* _The task_
Retype the entries. Match them exactly.

* _Data listing_
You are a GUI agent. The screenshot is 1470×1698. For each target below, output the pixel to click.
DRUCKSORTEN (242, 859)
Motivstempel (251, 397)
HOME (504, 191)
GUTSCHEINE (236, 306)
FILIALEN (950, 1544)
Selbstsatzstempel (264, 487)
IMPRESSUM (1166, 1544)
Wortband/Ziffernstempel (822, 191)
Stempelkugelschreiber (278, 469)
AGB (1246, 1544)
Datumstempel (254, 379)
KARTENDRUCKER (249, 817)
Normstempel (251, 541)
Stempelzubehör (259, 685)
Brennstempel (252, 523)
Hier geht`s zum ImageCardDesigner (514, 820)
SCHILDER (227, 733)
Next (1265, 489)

* _Solution for this exercise_
You are a GUI agent. The screenshot is 1470×1698. For each target below, output the pixel to click.
DRUCKSORTEN (242, 859)
Motivstempel (251, 397)
HOME (504, 191)
GUTSCHEINE (236, 306)
FILIALEN (950, 1544)
Selbstsatzstempel (264, 487)
IMPRESSUM (1166, 1544)
Wortband/Ziffernstempel (822, 191)
Stempelkugelschreiber (278, 469)
AGB (1246, 1544)
Datumstempel (254, 379)
KARTENDRUCKER (249, 817)
Normstempel (251, 541)
Stempelzubehör (259, 685)
Brennstempel (252, 523)
Hier geht`s zum ImageCardDesigner (514, 820)
SCHILDER (227, 733)
Next (1265, 489)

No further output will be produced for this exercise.